### Your objective
Only the lines from the one containing "You are a GUI" through the last line below belong in your copy; transcribe them exactly and omit any pictures.

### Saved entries
◆ ◆ ◆ ◆

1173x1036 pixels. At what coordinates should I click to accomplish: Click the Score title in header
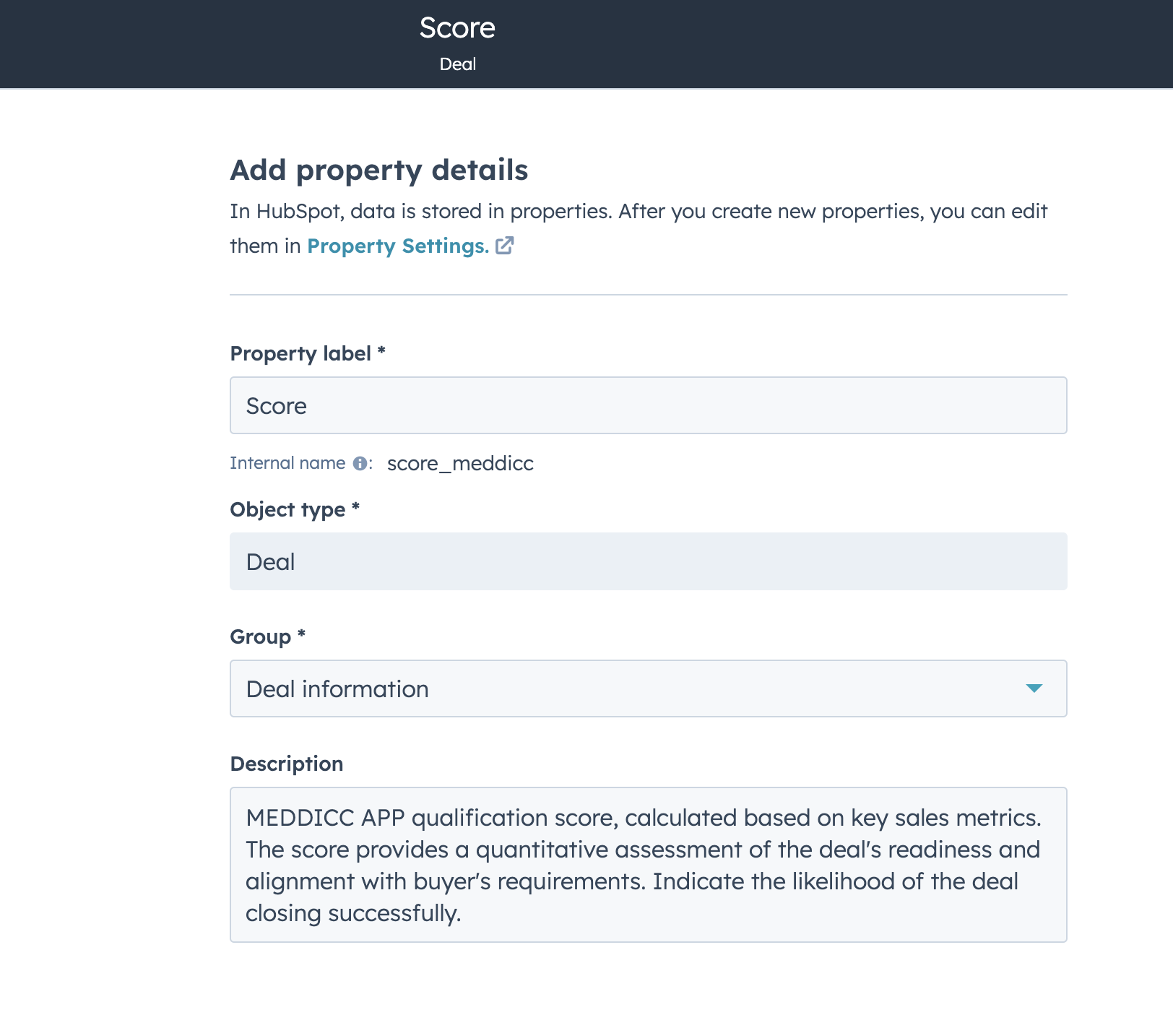point(457,28)
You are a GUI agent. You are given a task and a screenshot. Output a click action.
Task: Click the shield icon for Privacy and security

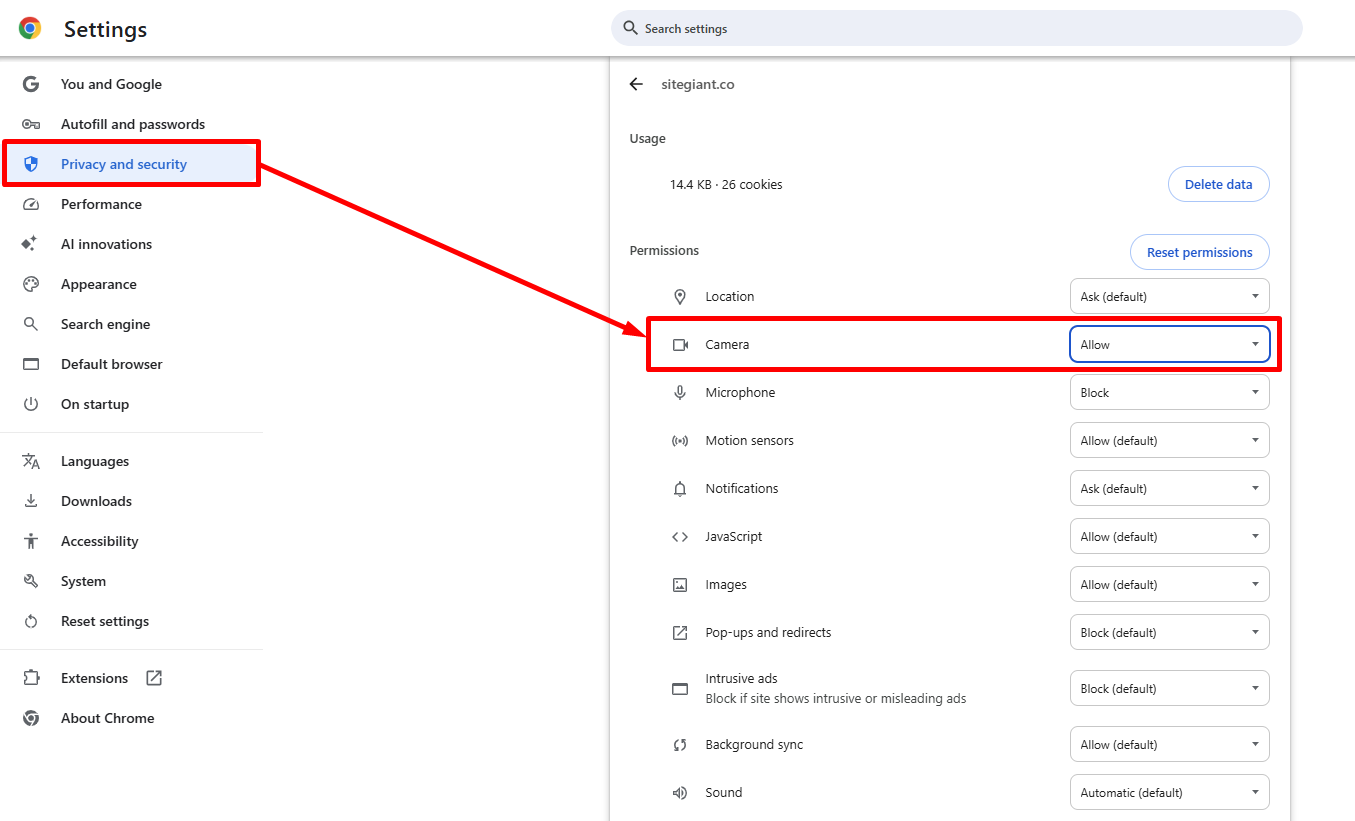point(31,164)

◆ ◆ ◆ ◆

### Response
You are a GUI agent. You are given a task and a screenshot. Output a click action.
Task: Click the shield icon for Privacy and security

point(31,164)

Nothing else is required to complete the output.